Cysteine protease- and/or lipopolysaccharide (LPS)-containing allergens, as well as helminth products, can activate lung and intestinal epithelial cells to produce thymic stromal lymphopoietin (TSLP), interleukin-25 (IL-25) and IL-33, which initiate T helper 2 (T_H2)-type immune responses by acting on basophils, dendritic cells (DCs) and/or non-B non-T cells. The allergen Der p 2 is structurally homologous to MD2, a component of Toll-like receptor 4 (TLR4) signalling complex. A high dose of Der p 2 enhances allergic inflammation in a TLR4-dependent MD2-independent manner. Some cysteine proteases and helminth products, such as IL-4-inducing principle of Schistosoma mansoni eggs (IPSE), can also directly stimulate basophils to produce TSLP and IL-4. Omega-1, a component of S. mansoni egg antigen, modulates DC function to favour a T_H2 cell promoting phenotype. Basophils, DCs and possibly other cells can serve as antigen-presenting cells to drive T_H2 cell differentiation under the influence of various cytokines such as TSLP, IL-4 and IL-25. Cytokines produced by T_H2 cells, including IL-2, IL-4 and IL-25, can self-amplify the differentiation process. At the effector stage, T_H2 cells and epithelial cells may further amplify T_H2-type responses through a cytokine-mediated positive regulatory loop. Although they are not shown in the figure, other immune cells, including natural killer (NK) cells, NKT cells, γδ T cells, macrophages, B cells, eosinophils and mast cells, may also participate in the initiation and amplification of T_H2-type responses by creating a T_H2-biased cytokine environment. In addition, IL-4 may induce IL-12 production by DCs or kill T_H2-inducing DCs, suggesting there are also negative regulatory mechanisms for T_H2-type immune responses.

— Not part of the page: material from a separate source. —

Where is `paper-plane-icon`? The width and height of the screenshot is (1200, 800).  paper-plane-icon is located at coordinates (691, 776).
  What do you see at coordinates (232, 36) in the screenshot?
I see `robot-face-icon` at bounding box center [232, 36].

PAR, protease-activated receptor; R, receptor; TCR, T cell receptor.

Figure 3. Basophils and dendritic cells, functioning as antigen-presenting cells, are differentially involved in various T_H2-type immune responses

Both basophils and dendritic cells (DCs) are involved in the fate determination of naive CD4⁺ T cells through cytokine production and antigen presentation; however, the relative importance of these two cell types seem to be different in various models. a | In papain-induced (and possibly other cysteine protease allergen-induced) T helper 2 (T_H2)-type responses, basophils seem to be crucial, whereas DCs are not essential. Interleukin-4 (IL-4) and thymic stromal lymphopoietin (TSLP), produced by activated basophils, are important for such T_H2 cell differentiation. b | Different Trichuris muris-derived products may simultaneously activate basophils and DCs. Basophils are predominantly involved in T_H2 cell induction, whereas DCs induce both T_H1 and T_H2 cell differentiation. TSLP produced by basophils may be required for suppressing IL-12 production by DCs, promoting the development of T_H2 cell-inducing DCs and inducing IL-4 production by T cells. IL-4 produced either by basophils or T cells is also crucial for inhibiting interferon-γ (IFNγ) production in T cells and amplifying T_H2-type responses. c | In some helminth infection models, helminth products including omega-1 can down-modulate the functions of activated DCs and suppress IL-12 production; therefore, IL-4-independent T_H2 cell differentiation occurs without the involvement of basophils. T_H2-type responses to Nippostrongylus brasiliensis do not require basophils, and such responses are both IL-4 and TSLP independent. PAR, protease-activated receptor; R, receptor; TCR, T cell receptor.